The American working world - internships and networking. Thanks to its special location in the heart of Silicon Valley, the university has excellent contacts with the high-tech companies located there. Many graduates work in the legal departments of these companies or in the local law firms and form a solid network from which the LL.M. students also benefit. Through an internship program, I found an internship in the legal department of such a high-tech company and was then offered the opportunity to continue working there. That's how I got to know the American world of work, a valuable addition to the academic curriculum. Of course, the University's Law Career Center helps LL.M. students write American-style applications and résumés, and has a range of events and information to get in touch with potential employers.

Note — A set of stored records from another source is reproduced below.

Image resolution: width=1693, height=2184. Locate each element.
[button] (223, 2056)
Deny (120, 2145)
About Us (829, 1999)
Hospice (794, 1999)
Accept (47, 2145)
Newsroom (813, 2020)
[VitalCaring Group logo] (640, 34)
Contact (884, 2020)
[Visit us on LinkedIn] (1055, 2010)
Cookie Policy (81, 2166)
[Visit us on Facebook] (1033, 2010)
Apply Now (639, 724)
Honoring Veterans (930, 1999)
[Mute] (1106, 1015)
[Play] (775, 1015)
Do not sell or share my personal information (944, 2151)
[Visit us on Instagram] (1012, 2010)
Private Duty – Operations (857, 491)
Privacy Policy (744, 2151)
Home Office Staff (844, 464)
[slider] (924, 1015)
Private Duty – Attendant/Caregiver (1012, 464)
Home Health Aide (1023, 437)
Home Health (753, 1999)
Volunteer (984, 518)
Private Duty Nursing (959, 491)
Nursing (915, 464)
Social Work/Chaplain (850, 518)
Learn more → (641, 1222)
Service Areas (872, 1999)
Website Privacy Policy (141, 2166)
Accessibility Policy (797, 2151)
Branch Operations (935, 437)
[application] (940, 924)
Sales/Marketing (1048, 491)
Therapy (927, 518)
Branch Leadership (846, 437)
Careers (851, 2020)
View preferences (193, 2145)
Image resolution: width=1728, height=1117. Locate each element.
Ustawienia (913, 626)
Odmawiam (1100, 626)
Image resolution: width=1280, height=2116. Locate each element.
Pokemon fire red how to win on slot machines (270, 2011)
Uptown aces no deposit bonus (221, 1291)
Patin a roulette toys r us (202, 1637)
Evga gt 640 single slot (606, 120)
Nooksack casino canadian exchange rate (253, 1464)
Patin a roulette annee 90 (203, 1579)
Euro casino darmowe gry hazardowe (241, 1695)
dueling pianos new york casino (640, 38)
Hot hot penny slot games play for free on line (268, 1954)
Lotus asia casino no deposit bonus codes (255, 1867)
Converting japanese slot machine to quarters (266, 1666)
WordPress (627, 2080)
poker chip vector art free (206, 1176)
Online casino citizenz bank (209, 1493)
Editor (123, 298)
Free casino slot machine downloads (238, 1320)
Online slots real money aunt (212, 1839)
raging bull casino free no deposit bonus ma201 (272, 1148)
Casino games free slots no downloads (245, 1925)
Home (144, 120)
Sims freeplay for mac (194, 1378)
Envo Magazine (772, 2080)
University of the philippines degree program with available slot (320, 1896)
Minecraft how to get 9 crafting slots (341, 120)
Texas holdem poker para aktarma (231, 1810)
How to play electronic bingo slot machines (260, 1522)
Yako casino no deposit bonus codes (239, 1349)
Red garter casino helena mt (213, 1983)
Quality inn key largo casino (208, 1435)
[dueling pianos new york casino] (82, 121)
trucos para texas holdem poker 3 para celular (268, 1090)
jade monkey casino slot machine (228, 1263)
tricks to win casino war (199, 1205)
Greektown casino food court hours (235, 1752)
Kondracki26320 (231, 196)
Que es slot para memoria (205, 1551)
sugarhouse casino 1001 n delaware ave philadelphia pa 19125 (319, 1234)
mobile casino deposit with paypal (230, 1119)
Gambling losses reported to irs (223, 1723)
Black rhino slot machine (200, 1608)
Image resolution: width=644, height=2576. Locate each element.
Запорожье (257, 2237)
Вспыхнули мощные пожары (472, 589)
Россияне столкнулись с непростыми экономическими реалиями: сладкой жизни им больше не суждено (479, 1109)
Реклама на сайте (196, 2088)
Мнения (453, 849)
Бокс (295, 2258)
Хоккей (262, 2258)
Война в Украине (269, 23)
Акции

The Bay Area - Sightseeing. In addition to consistently beautiful weather, South Bay also has many attractions to offer. The coastline from Mendocino to Monterey to Big Sur, the wine-growing regions around Napa and Sonoma, the national parks and of course the famous Lake Tahoe are suitable destinations for weekend trips. A detour to San Francisco is always worthwhile. There are also nice pubs and good restaurants in the neighboring cities of Palo Alto, San José and Los Gatos. The university has good connections to the bus network and the train (Caltrain), but you still need a car from time to time to get around the vast Bay Area. Important: When it comes to security, you don't have to worry in Santa Clara and the surrounding area.

My conclusion. The stay in Santa Clara far exceeded my expectations. I was able to design the LL.M. course according to my interests and was supported by the law school and the director of the program whenever possible. I particularly appreciated the cooperation with the American students, the practical relevance of the training and the relaxed but at the same time demanding atmosphere at the law school. I learned to find my way around the American legal system and was able to experience the fast-paced Silicon Valley in the exciting transition between megaboom and downturn. These eventful twelve months were the best investment in my professional and personal development.

If you are planning an LL.M. degree in the USA and are interested in industrial property rights and information technology law, you should definitely inform yourself about the offers of the University of Santa Clara ( Information on the LL.M. Program and summer schools there Marcie Roberts (Email:).